The disclosure statement, filed on Monday, reveals information about the key factors caused Revel’s bankruptcy. Apart from the energy contract, the poor management of the casino was also pointed as a major factor. According to the filing, the former CEO, Kevin DeSanctis, is to blame for many of the issues that have befallen the luxurious property.
Some of the other, more or less important reasons for the closure, were the expensive food and beverage, technology issues, small number of day-tripping players, etc.
However, the greatest failure, which had a long-term negative impact on Revel Casino’s affairs, was the contract signed with the utility provider. Namely the expensive maintenance of the power plant posed serious issues and made a prominent investor walk out of a deal for Revel’s acquisition.

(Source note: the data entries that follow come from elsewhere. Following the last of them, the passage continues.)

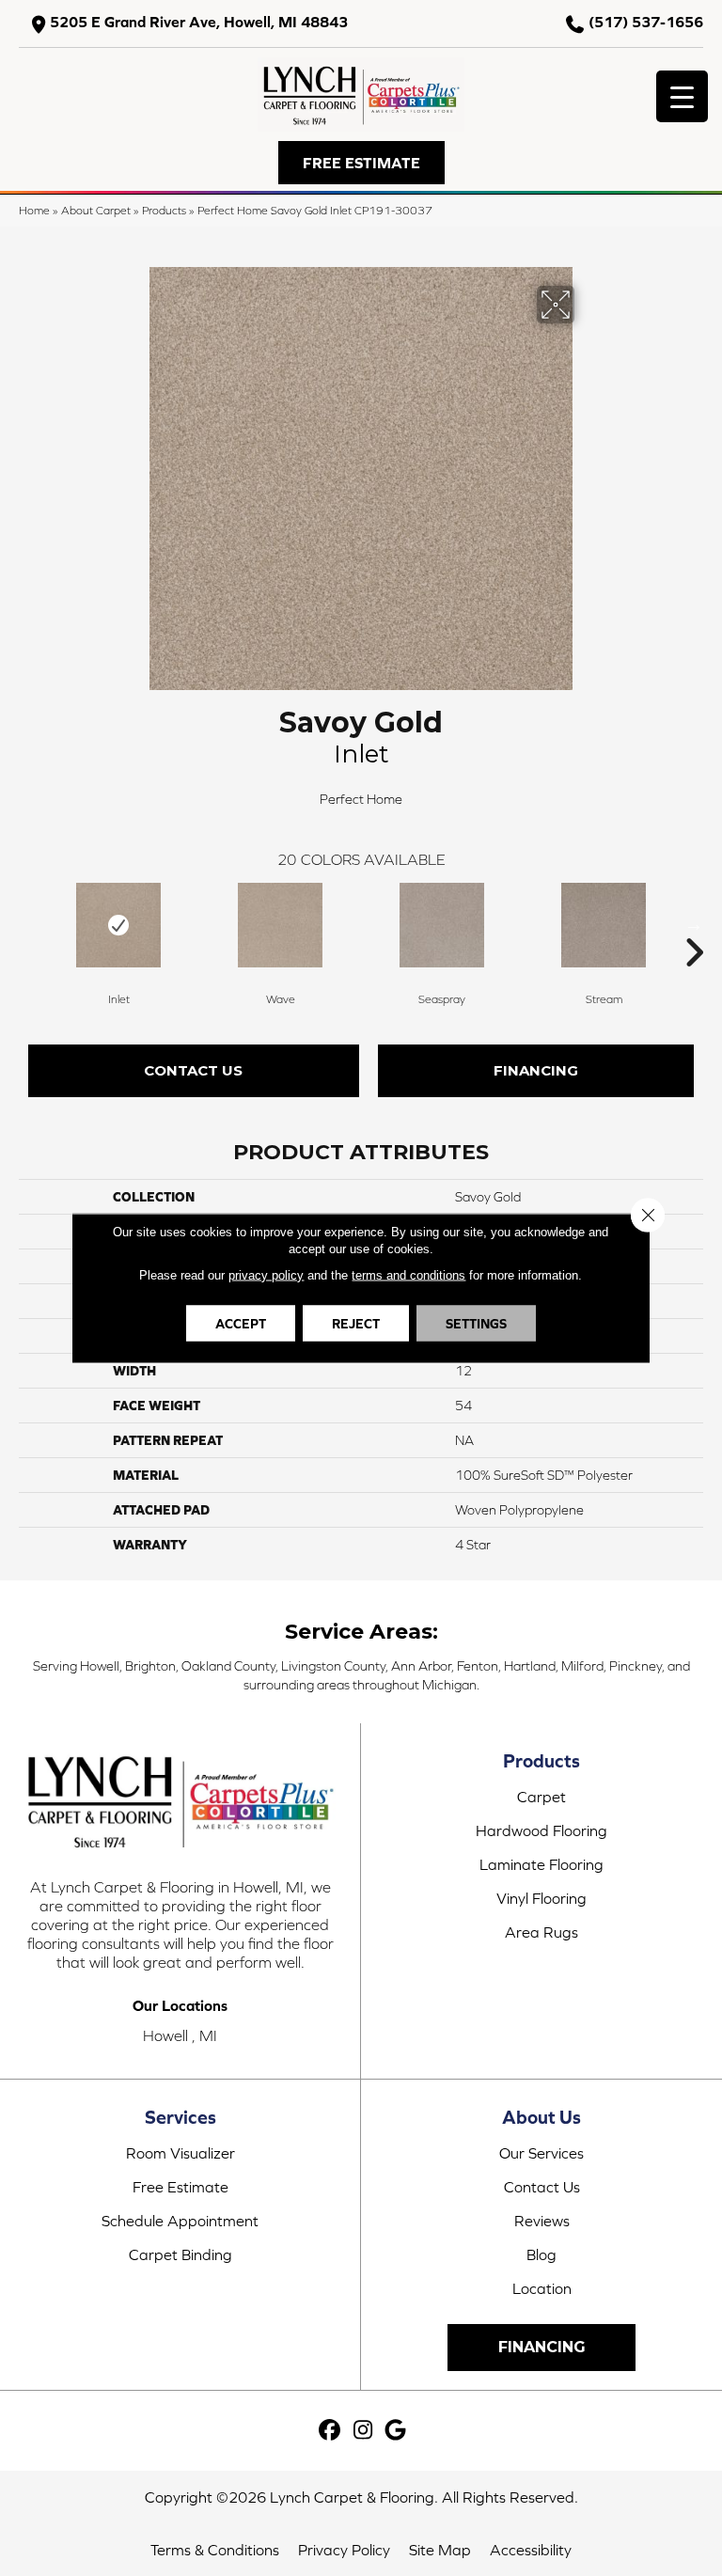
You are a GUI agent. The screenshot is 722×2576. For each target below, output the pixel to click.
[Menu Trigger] (682, 96)
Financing (536, 1070)
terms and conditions (408, 1275)
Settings (476, 1323)
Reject (356, 1323)
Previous (28, 924)
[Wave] (280, 925)
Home (34, 210)
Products (164, 210)
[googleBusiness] (396, 2430)
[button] (361, 162)
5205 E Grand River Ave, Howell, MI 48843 (199, 22)
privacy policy (266, 1275)
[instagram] (363, 2430)
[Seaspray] (442, 925)
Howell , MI (180, 2035)
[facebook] (330, 2430)
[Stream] (603, 925)
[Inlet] (118, 925)
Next (694, 924)
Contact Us (193, 1070)
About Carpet (96, 210)
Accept (240, 1323)
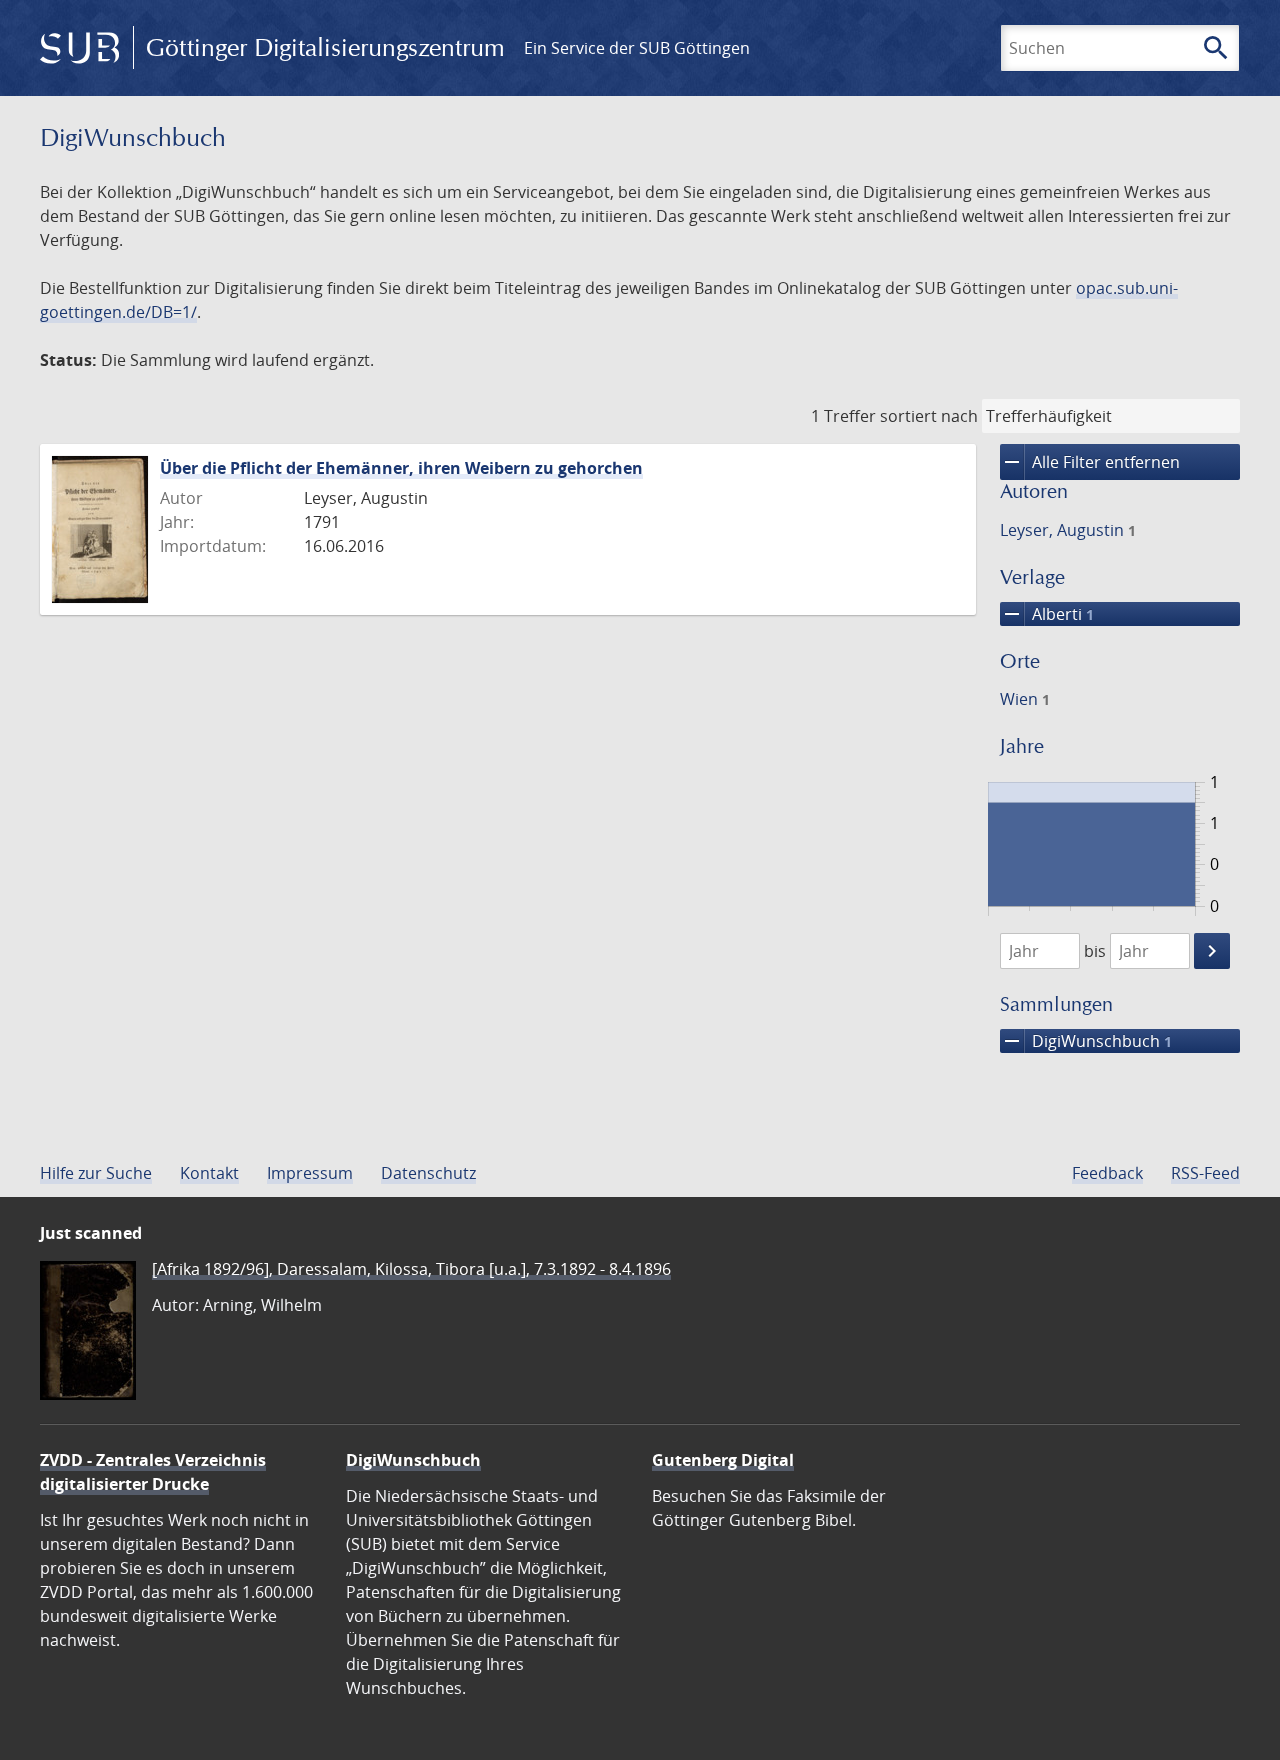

Revel executives signed an agreement with ACR Energy Partners due to their inability to raise sufficient funds for building the power plant on their own. ACR provided 75% of the funds required for the construction but in turn, Revel had to work in collaboration with ACR for at least 20 years and purchase electricity, hot and cold water for the next two decades.
However, Revel filed for bankruptcy after only two years of operation and its new owner, Glenn Straub, was reluctant to continue using ACR services and proposed the casino to be supplied with electricity via portable generators. Currently, he pays serious fines as he is violating regulations related to fire safety.
As for the rest of the mistakes included in the filing, the lack of day-trip players was considered a main setback. It is a well-known fact that day-trip visitors had great contribution to casino revenues.
It was also mentioned in the filing that the amount Morgan Stanley got when he sold the property back in 2011 was $30 million.
The consequences of the financial mistakes were also pointed. It was said in the filing that Revel lost at least $100 million upon opening as previous budgeting irregularities were not revealed.
Revel was open for two years and during that time filed for bankruptcy twice in 2013 and 2014, respectively.